(Stored data entries)
§ §

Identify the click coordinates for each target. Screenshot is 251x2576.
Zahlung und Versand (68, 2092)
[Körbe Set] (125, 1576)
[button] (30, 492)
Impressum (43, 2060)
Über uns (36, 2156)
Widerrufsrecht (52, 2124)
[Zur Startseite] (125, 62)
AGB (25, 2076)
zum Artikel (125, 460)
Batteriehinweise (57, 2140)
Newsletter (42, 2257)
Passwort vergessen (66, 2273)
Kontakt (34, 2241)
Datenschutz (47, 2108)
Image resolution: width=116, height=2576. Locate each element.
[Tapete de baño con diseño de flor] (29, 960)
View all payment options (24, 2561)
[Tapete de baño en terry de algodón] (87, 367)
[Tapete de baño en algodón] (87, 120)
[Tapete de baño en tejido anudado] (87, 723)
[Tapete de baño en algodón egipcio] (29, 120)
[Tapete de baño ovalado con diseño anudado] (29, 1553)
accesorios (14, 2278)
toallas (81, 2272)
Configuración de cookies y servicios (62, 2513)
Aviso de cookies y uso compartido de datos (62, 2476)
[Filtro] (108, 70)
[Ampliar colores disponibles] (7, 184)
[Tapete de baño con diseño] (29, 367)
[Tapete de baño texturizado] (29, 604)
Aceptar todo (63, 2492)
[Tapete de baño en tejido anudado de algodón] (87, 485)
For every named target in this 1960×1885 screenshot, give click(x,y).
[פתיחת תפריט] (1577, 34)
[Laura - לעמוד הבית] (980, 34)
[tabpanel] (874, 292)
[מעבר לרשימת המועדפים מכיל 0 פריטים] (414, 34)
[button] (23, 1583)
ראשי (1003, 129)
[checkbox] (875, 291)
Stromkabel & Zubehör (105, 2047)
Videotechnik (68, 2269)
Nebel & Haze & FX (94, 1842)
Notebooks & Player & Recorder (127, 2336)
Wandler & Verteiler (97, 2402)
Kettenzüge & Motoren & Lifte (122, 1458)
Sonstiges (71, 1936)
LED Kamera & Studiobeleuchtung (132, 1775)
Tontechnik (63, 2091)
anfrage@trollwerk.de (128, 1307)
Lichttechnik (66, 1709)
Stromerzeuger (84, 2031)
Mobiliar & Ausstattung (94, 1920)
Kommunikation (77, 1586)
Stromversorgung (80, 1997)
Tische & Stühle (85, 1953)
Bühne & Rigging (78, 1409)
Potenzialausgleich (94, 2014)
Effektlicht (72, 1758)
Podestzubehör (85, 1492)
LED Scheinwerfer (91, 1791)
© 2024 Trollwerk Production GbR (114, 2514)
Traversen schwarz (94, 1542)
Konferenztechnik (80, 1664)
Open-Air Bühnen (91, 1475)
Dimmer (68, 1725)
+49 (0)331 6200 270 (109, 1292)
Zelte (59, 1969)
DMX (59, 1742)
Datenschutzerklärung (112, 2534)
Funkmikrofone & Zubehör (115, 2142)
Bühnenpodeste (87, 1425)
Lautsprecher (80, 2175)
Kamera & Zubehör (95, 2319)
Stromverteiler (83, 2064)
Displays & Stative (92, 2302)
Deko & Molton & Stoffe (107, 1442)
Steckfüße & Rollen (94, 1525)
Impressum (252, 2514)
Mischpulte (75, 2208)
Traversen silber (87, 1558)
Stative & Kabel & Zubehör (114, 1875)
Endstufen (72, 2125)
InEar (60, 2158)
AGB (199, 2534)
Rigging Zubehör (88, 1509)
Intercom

§ §

__TASK ITEM__. Your response should consist solely of the lines from the one containing "Traversen schwarz (94, 1542)" to the end of the entries, both ends included, exactly as they appear.

__ANSWER SECTION__.
Traversen schwarz (94, 1542)
Konferenztechnik (80, 1664)
Open-Air Bühnen (91, 1475)
Dimmer (68, 1725)
+49 (0)331 6200 270 (109, 1292)
Zelte (59, 1969)
DMX (59, 1742)
Datenschutzerklärung (112, 2534)
Funkmikrofone & Zubehör (115, 2142)
Bühnenpodeste (87, 1425)
Lautsprecher (80, 2175)
Kamera & Zubehör (95, 2319)
Stromverteiler (83, 2064)
Displays & Stative (92, 2302)
Deko & Molton & Stoffe (107, 1442)
Steckfüße & Rollen (94, 1525)
Impressum (252, 2514)
Mischpulte (75, 2208)
Traversen silber (87, 1558)
Stative & Kabel & Zubehör (114, 1875)
Endstufen (72, 2125)
InEar (60, 2158)
AGB (199, 2534)
Rigging Zubehör (88, 1509)
Intercom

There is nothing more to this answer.